Written exercise: Edit the rows below so that "website link" becomes "site link" wherever it occurs, with nothing else altered. Omit the pictures from your version.

Word and element location data:
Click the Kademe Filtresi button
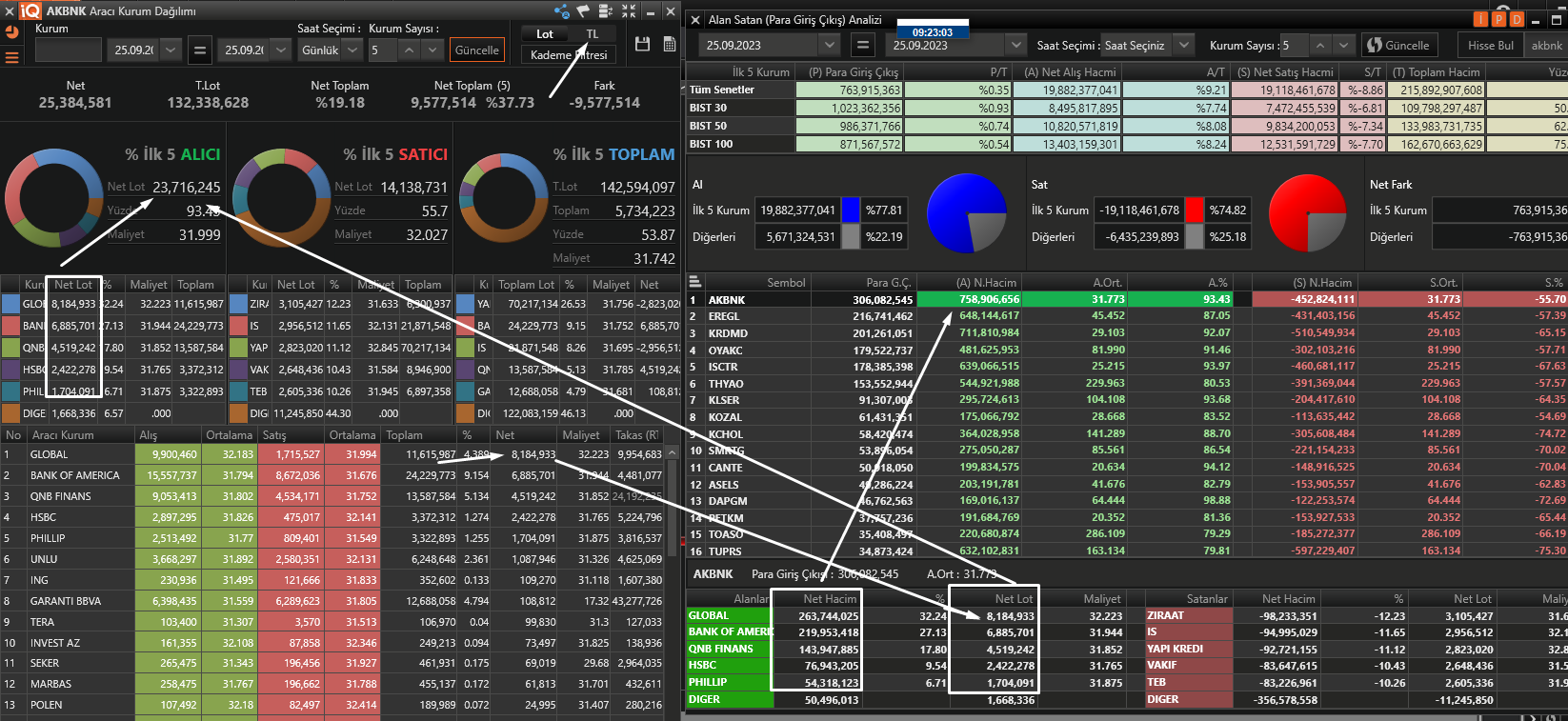 point(569,55)
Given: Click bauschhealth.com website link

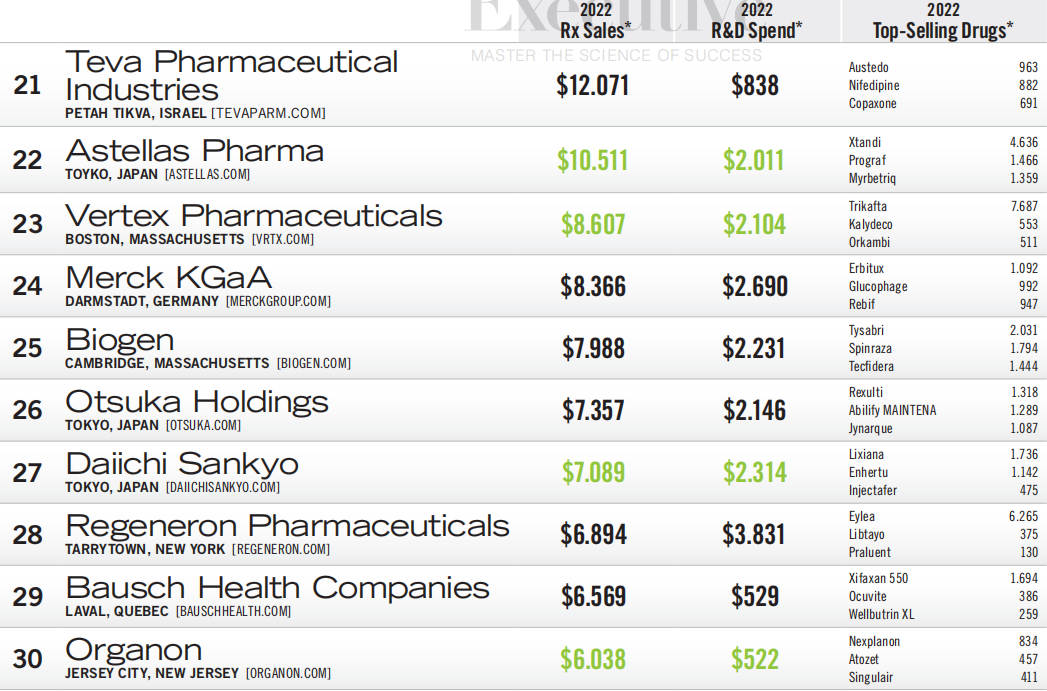Looking at the screenshot, I should point(234,612).
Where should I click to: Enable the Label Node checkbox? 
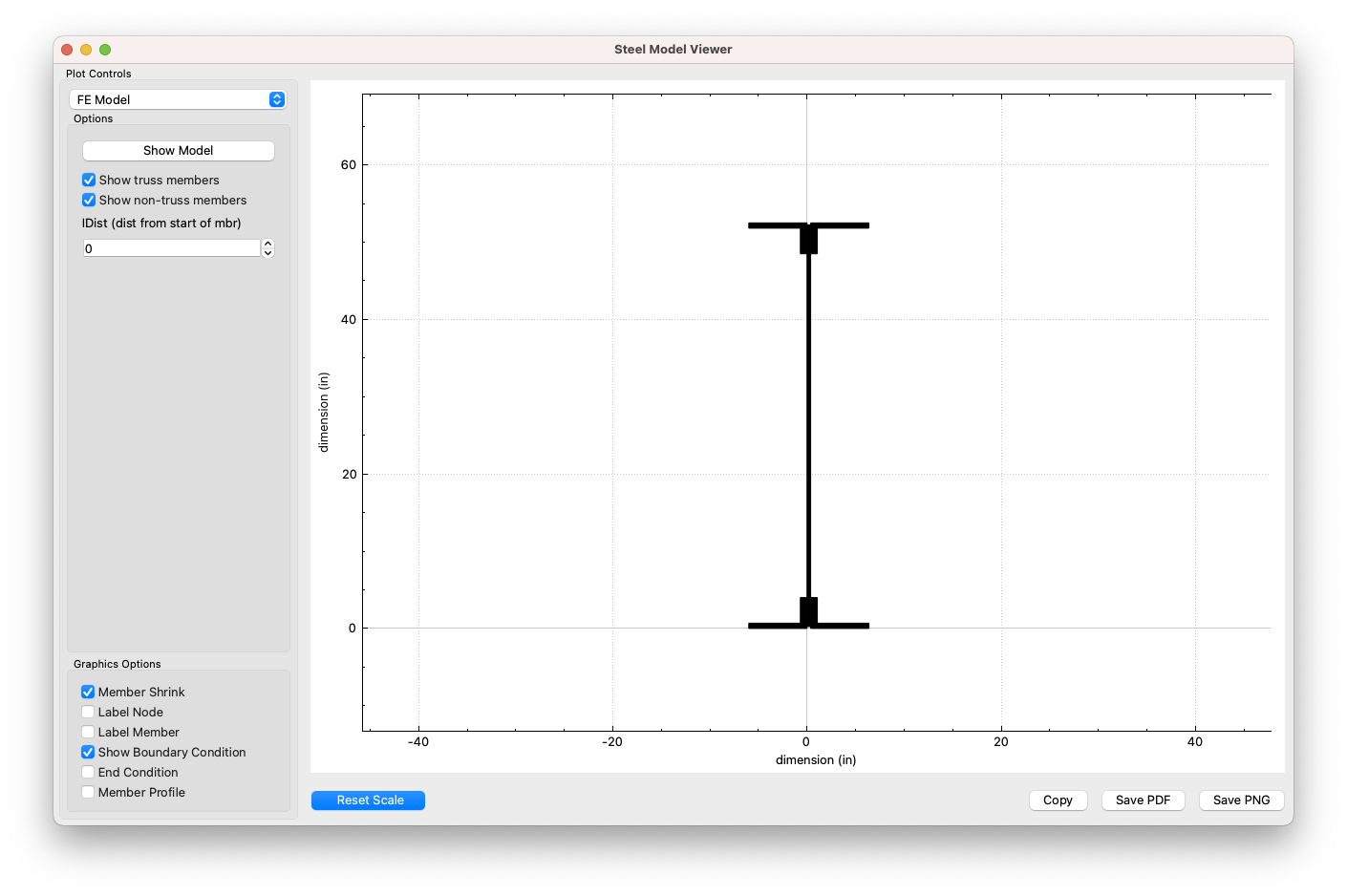tap(88, 713)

Output:
Click the Kademe Filtresi button
 point(569,55)
Given: Click bauschhealth.com site link

Looking at the screenshot, I should point(234,612).
Where should I click to: Enable the Label Node checkbox? 
tap(88, 713)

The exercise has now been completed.